何かと、はぁ、それは私の仕事でしょうか?
と、口をつく逆ギレ男なのだ。

彼を指導する職員は、みんな撃沈していく。
とうとう優しさ溢れる職員の1人が退職したいと、申し出た。

そう、彼はエナジーバンパイヤなのだ。

職員のため息で、負の元気玉ができてしまう。
私は、ため息回収がかりを買って出た。

そして、そのエナジーバンパイヤを
育て上げる決意をする。

彼が、職場に馴染むこと。
確かに、気が遠くなるくらい、大変な仕事が医療業界には転がっている。
彼が士気を失う気持ちも、わかる。


この職員、田所の良いところを探そう月間をしている。

何かしてもらったら、
「ありがとうございます、
仕事が丁寧で、ありがたいです」

「そこを気づいてくださり、
視点が素敵だと思います」

「今日も、出勤大変ですよね、
雨の中お疲れ様です」

そんなふうに声をかけ続ける。
田所には響かない。

「はぁ、来たくて来てるわけじゃないです」
そんな言葉を返される。
シュン。とする。

ある日、彼は患者様に早くしてくださいと、強めの語気で、話す。

私は彼にゆっくりと話す。

「仕事は忙しいのはわかります。でも、それを支えるのが私たちの仕事です、少し気持ちを大きく持ちましょう」

患者様にも、フォローに入る。
「彼は入りたてで、気持ちのゆとりがないようです。申し訳ありません」

患者様は、「いいのよ、eriちゃん、大丈夫よ」と、言ってくださる。
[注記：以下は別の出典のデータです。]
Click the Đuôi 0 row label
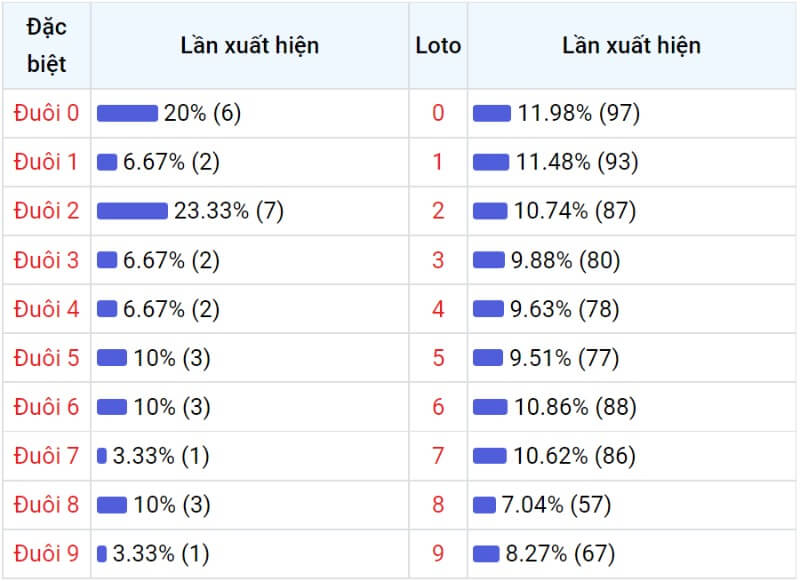The image size is (800, 581). point(46,113)
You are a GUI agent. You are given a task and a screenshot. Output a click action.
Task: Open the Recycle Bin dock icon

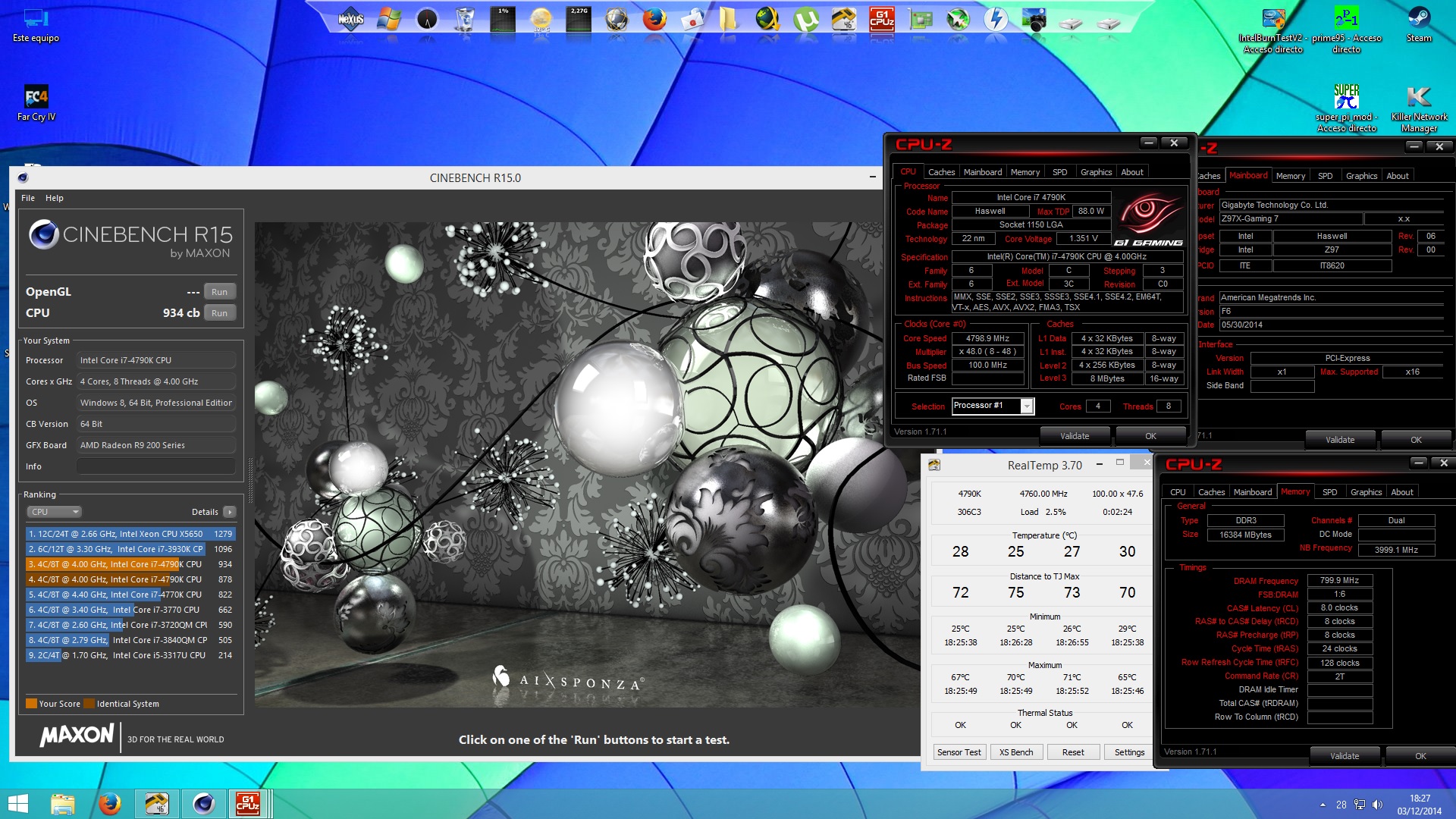coord(465,19)
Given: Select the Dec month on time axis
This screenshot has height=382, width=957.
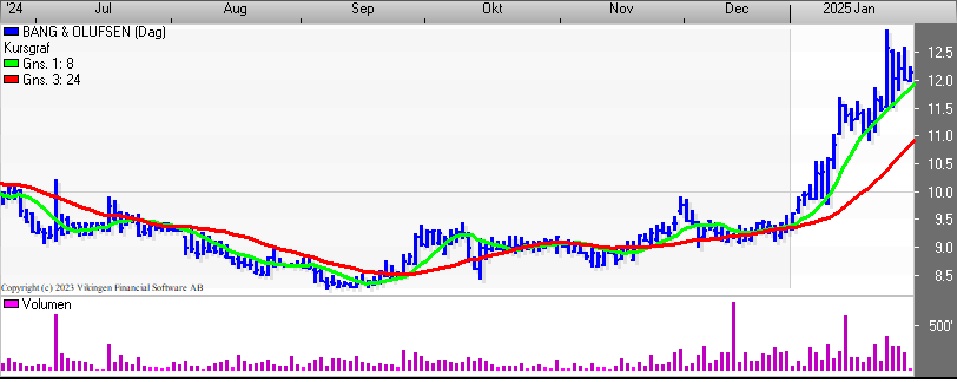Looking at the screenshot, I should pos(737,9).
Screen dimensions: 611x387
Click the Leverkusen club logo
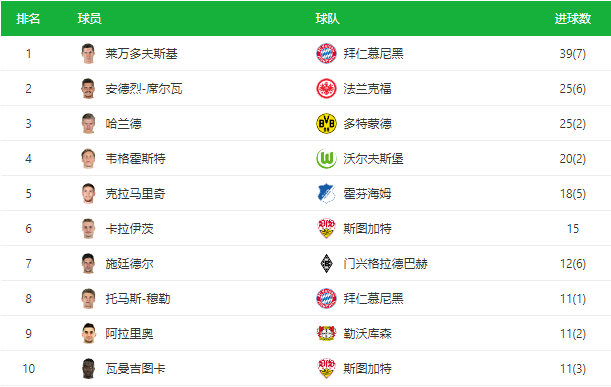click(326, 334)
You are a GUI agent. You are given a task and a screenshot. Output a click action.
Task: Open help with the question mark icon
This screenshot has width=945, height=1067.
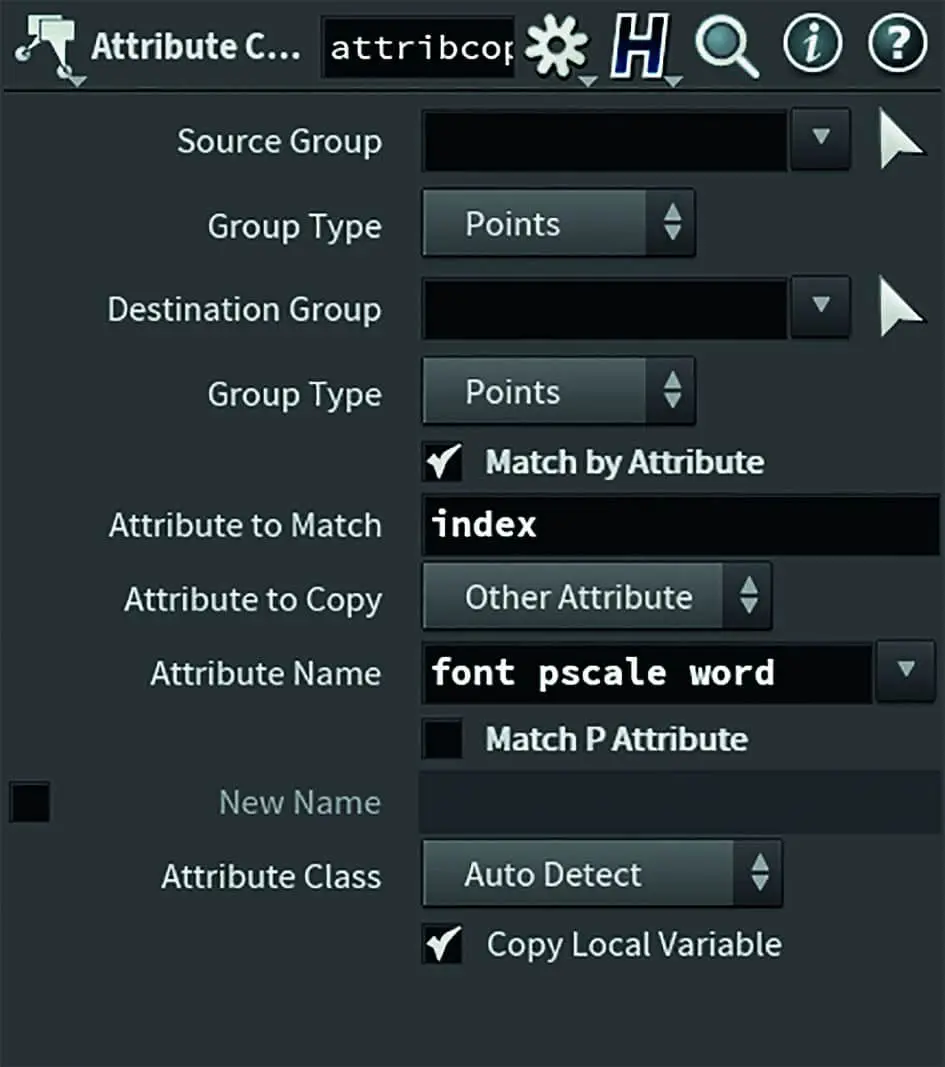[x=895, y=46]
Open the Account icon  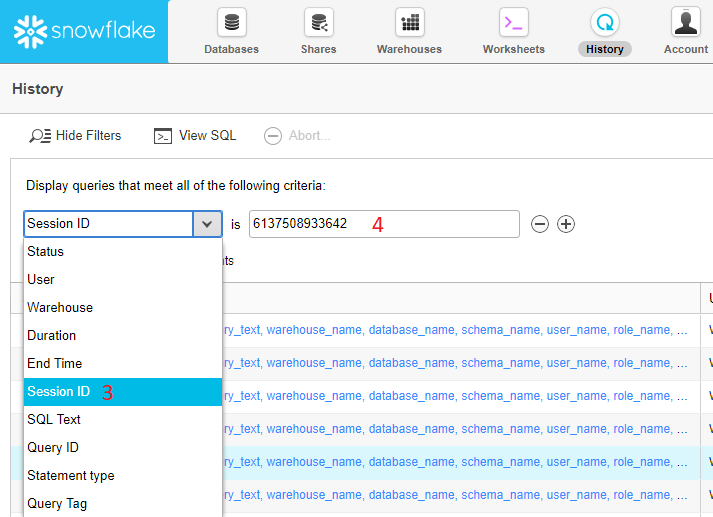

申し訳がない。


ため息が、増える職員の気持ちがわかる。

私たちの仕事。
疾患を持ちながら人生を歩む患者様に
優しさを提供すること。
根本が彼には欠落している。

私も疲弊してしまった。
昨日の帰り際、
「eriさんは、男を手玉にとろうとする節がありますよね?」

田所に、言われた。
私は、女を売っていると思われていた。
背中から、グレムリンが出てきそうだ。


ナースステーションで
「はーーーーー!!、、」

と、大きなため息が出てしまう。

「eri、100年分くらいのhappyを放出しているよ」

普段私が、ため息を回収してる
ツルピカ管理職がニヤニヤしている。


エナジーバンパイヤ。
あなたの職場にも、潜んではいないだろうか。

どうか、私には水をかけないでほしい。
背中からグレムリンが暴れ出す、ギリギリの境地である。

でも、モスキートeriは、決して諦めない。

泣き言モスキート、すまねぇ。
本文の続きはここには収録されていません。